-- HOW TO COMPLETE THIS TASK --
After locating the line with "Task: Expand the" in the data that follows, return it and every later line exactly, up to and including the line with "Task: Click the status dot beside V.I.P".

*** WORKING DATA ***

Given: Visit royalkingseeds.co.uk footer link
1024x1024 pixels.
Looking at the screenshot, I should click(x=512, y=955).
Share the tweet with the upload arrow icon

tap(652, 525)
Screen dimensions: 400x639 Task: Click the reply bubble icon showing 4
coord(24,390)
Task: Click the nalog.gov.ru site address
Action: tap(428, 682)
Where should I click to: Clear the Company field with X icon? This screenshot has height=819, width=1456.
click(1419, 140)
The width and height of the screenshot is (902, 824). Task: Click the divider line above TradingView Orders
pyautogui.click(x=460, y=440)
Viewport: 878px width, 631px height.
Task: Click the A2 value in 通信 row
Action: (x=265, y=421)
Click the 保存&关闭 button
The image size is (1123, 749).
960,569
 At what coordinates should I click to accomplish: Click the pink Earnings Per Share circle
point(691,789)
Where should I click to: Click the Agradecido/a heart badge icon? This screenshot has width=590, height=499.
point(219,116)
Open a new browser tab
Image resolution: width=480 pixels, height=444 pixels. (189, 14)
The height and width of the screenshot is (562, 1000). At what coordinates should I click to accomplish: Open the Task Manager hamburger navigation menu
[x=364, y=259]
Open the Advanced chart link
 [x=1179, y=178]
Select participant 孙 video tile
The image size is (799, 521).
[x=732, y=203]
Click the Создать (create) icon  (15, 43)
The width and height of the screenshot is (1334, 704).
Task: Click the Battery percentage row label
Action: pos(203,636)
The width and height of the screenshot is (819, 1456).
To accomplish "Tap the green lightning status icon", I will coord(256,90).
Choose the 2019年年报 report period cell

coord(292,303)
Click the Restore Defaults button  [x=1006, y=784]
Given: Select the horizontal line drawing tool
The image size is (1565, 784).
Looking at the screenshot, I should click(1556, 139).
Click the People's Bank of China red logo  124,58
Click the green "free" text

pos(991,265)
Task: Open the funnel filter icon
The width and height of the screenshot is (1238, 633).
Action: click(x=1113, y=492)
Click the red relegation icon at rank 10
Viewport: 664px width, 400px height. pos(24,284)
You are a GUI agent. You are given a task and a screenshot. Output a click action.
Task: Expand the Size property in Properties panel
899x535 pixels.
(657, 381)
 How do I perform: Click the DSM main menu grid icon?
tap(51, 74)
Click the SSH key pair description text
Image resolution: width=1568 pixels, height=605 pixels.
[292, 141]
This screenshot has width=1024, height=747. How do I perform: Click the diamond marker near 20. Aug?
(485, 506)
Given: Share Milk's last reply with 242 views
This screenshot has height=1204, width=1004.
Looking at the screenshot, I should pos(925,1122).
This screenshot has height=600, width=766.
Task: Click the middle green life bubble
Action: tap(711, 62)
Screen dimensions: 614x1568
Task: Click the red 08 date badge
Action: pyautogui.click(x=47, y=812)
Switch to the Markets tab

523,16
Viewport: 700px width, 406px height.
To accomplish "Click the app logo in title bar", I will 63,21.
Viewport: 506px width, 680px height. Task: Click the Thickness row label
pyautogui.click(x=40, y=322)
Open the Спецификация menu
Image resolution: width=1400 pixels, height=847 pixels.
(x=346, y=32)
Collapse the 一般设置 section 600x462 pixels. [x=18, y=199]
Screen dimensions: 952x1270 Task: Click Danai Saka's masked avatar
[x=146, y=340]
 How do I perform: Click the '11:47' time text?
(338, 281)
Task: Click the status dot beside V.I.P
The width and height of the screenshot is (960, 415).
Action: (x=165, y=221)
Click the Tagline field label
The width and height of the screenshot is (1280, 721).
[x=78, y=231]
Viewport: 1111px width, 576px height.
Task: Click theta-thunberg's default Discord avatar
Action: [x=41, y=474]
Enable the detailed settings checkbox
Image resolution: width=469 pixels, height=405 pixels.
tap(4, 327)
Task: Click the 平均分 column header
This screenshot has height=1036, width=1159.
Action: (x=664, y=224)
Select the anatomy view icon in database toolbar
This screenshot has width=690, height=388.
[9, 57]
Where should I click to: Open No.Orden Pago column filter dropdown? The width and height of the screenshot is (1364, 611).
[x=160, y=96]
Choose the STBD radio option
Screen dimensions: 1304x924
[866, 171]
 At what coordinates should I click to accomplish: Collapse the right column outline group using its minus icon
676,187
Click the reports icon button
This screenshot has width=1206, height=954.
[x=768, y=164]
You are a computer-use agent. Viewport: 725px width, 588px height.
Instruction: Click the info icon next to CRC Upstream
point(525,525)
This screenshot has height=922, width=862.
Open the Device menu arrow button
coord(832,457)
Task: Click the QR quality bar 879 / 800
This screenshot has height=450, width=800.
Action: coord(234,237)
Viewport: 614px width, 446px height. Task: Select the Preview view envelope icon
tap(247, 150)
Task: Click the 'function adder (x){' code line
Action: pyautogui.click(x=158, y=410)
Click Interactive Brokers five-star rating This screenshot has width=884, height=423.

***

-- FINISHED EXERCISE --
Task: Expand the Size property in Properties panel
899x535 pixels.
(657, 381)
 How do I perform: Click the DSM main menu grid icon?
tap(51, 74)
Click the SSH key pair description text
Image resolution: width=1568 pixels, height=605 pixels.
[292, 141]
This screenshot has width=1024, height=747. How do I perform: Click the diamond marker near 20. Aug?
(485, 506)
Given: Share Milk's last reply with 242 views
This screenshot has height=1204, width=1004.
Looking at the screenshot, I should pos(925,1122).
This screenshot has height=600, width=766.
Task: Click the middle green life bubble
Action: tap(711, 62)
Screen dimensions: 614x1568
Task: Click the red 08 date badge
Action: pyautogui.click(x=47, y=812)
Switch to the Markets tab

523,16
Viewport: 700px width, 406px height.
To accomplish "Click the app logo in title bar", I will 63,21.
Viewport: 506px width, 680px height. Task: Click the Thickness row label
pyautogui.click(x=40, y=322)
Open the Спецификация menu
Image resolution: width=1400 pixels, height=847 pixels.
(x=346, y=32)
Collapse the 一般设置 section 600x462 pixels. [x=18, y=199]
Screen dimensions: 952x1270 Task: Click Danai Saka's masked avatar
[x=146, y=340]
 How do I perform: Click the '11:47' time text?
(338, 281)
Task: Click the status dot beside V.I.P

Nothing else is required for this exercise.